### Problem to solve
Rewrite the lines from the one containing "You are a computer-use agent. The" through the end of the items, with "image size" replaced by "screenshot dimensions" and everything else unchanged. Leave the pictures out of your answer.

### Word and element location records
********
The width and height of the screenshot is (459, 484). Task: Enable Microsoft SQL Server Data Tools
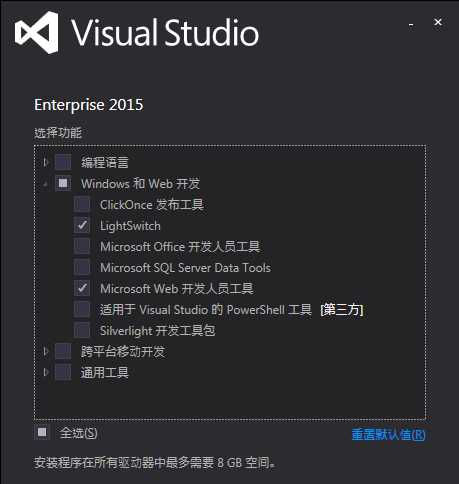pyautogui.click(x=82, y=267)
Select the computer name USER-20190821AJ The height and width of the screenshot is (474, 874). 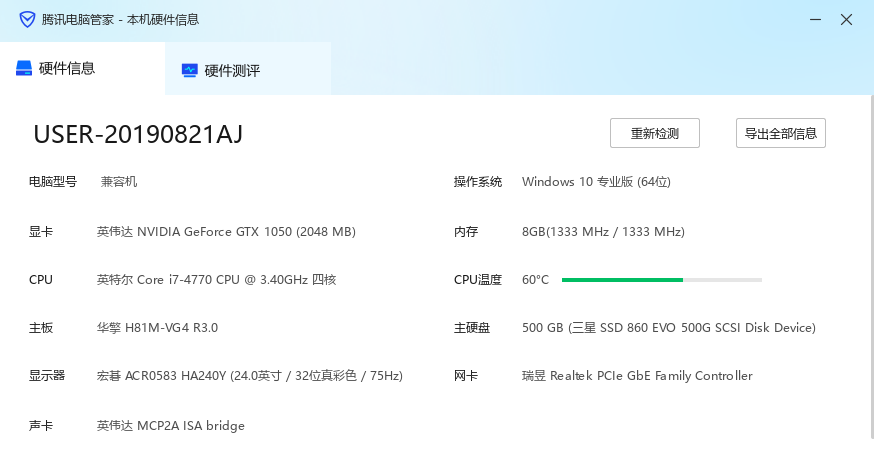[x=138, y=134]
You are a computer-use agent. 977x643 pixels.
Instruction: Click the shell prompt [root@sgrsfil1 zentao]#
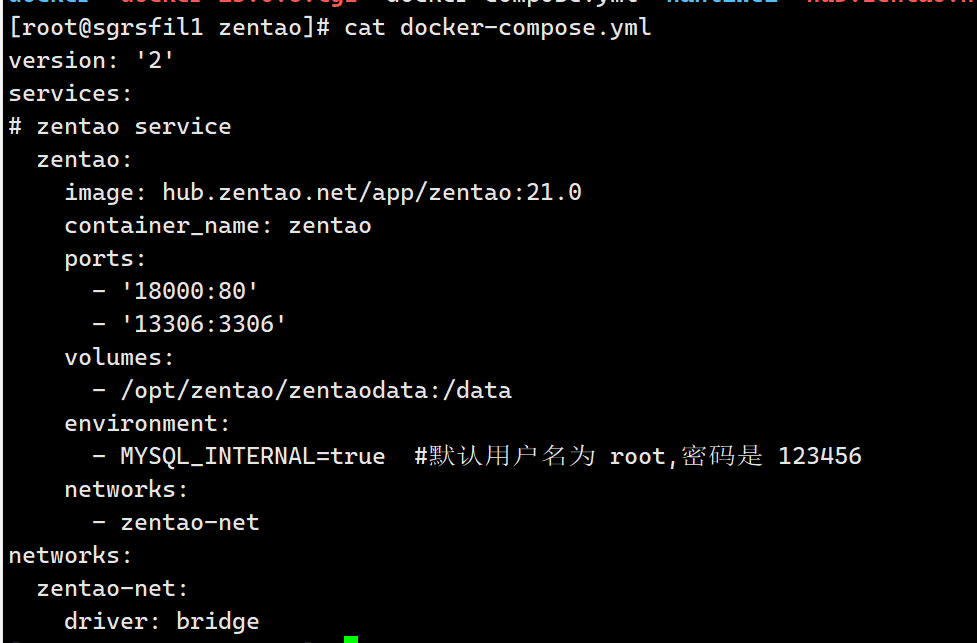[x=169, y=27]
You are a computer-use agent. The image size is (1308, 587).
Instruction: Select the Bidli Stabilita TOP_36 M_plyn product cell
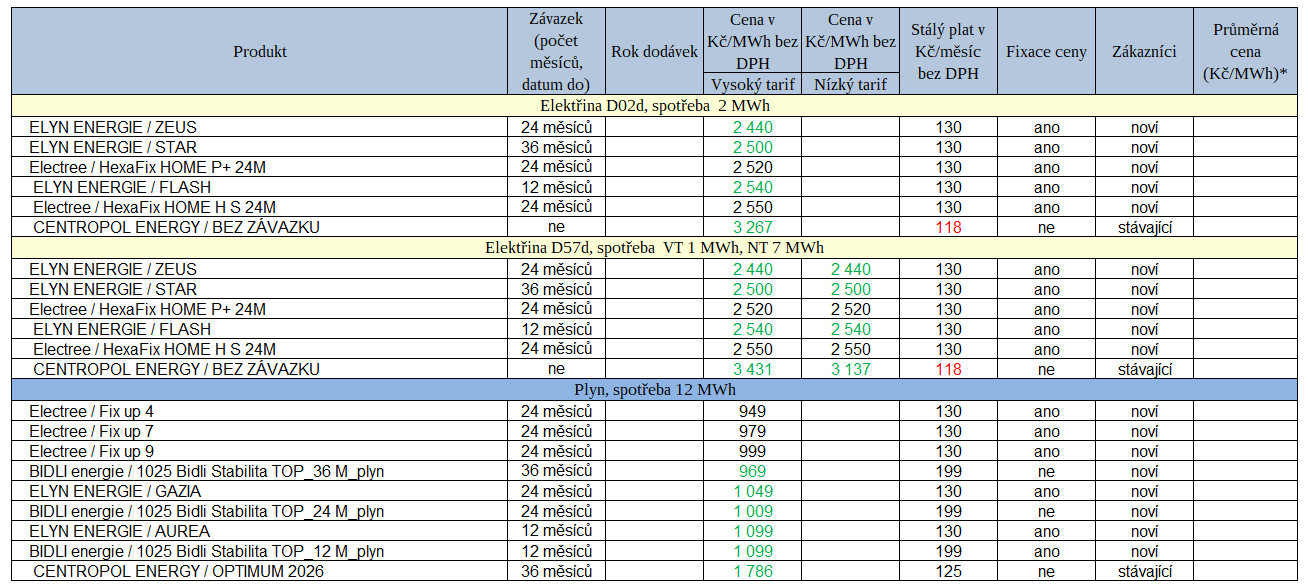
********
### Response to this task
You are a computer-use agent. The screenshot dimensions is (1308, 587).
Instruction: Select the Bidli Stabilita TOP_36 M_plyn product cell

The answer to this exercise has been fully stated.